Even those in the more typically funded areas often found out only by word of mouth.
“I did a whole two months worth of research…a lot of these are only listed on some obscure pages of 600 pages of some website,” said Justin Shelby, owner of Federal Hill Fitness, who said, “I tell every single person I come across.”
“I guess it’s ironic that the biggest developers in the areas are the ones who know about the incentives instead of the little guys,” he said. Those in less developed neighborhoods are “probably the least aware of these programs. … I think it’s a matter of grabbing the low-hanging fruit and getting the word out.”

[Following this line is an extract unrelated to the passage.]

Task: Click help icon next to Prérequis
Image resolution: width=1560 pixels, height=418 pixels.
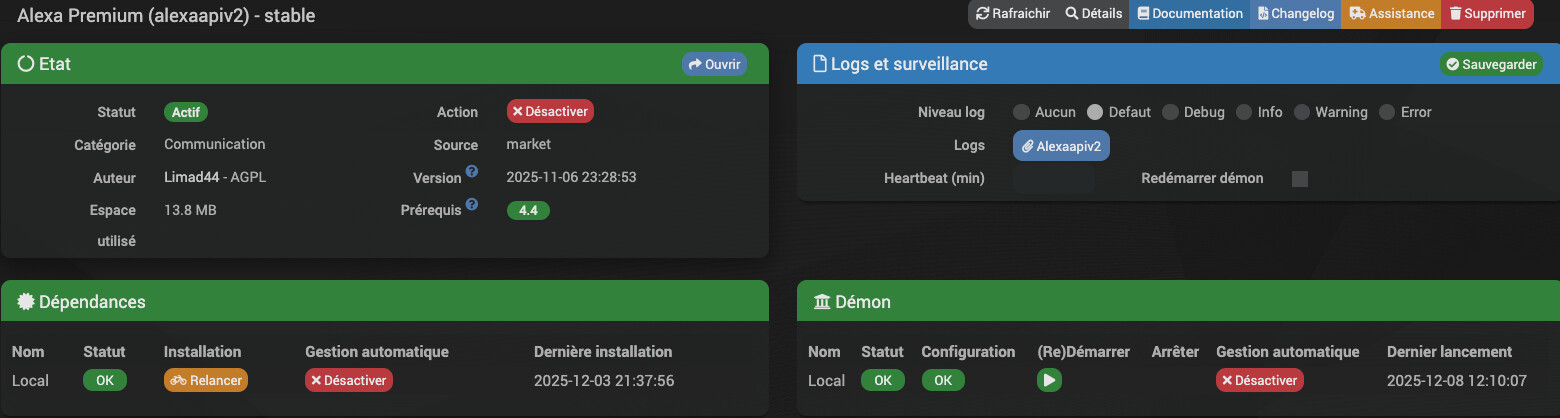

Shelby bought a building in Federal Hill after he saw its potential for a health club and decided he no longer wanted to drive to a strip mall for exercise. And while he said he would have figured out how to achieve his goal one way or another, “it would have been a hell of a lot harder road” without NBW.
NBW’s Brown admitted there wasn’t a lot of advertising out there, but said the program hosts an annual breakfast and has a few ads in periodicals. He agreed it was “very much so” a word-of-mouth organization.
Glendening said the administration of his successor, Gov. Robert L. Ehrlich, Jr. is giving the program what he calls “benign support” – they aren’t pushing for it, but they aren’t cutting it either.
“If you really want to show your support, show it in the budget,” he said.
Brown said there were no plans to request more funds, but that the program would try to maintain its current $6 million budget – down from about $9 million in the late 90s. His long-term goal is to expand the program throughout the state and “increase our participation in a lot of the small businesses that are out there.”
Even today and even in the areas of Baltimore that do receive over half of the state’s support, many businesses are high in risk and low in security.
“It would be tough to finance this,” said Shelby, referring to his high-end fitness facility in Federal Hill. The bank had “every possible layer of protection in front of them that you could imagine – at my expense and the state’s expense.”
Mazzoleni said Bicycle had the same problem. “I believe it is still difficult for me (to get financing) for one reason: it’s a restaurant,” she said. “Restaurants are notoriously bad investments.”
Brown said most of the businesses they support are “inherently” high-risk. “We take that risk. The banks don’t take that risk.”
But Mazzoleni said even the government makes business owners prove their worth, which she said may make it harder for people in certain areas or income brackets to obtain a loan.
“You need to have a proven track record,” she said. “You have to be a savvy business person to get a loan from them.”
While Brown said the program’s default rate is about average, it is when businesses like Federal Hill Fitness, Inn at 2920, Bicycle and The Black Olive survive and thrive that Brown feels the program has succeeded.
“It’s actually probably harder now for small businesses to own their own building (than previously in Fells Point), which is essential to maintaining a long-term business,” Spiliadis said. “It made us feel comfortable to pour anything we make right back into the building and the community and the business.” “Now not only am I going to stay here, but we’re going to continue to grow.”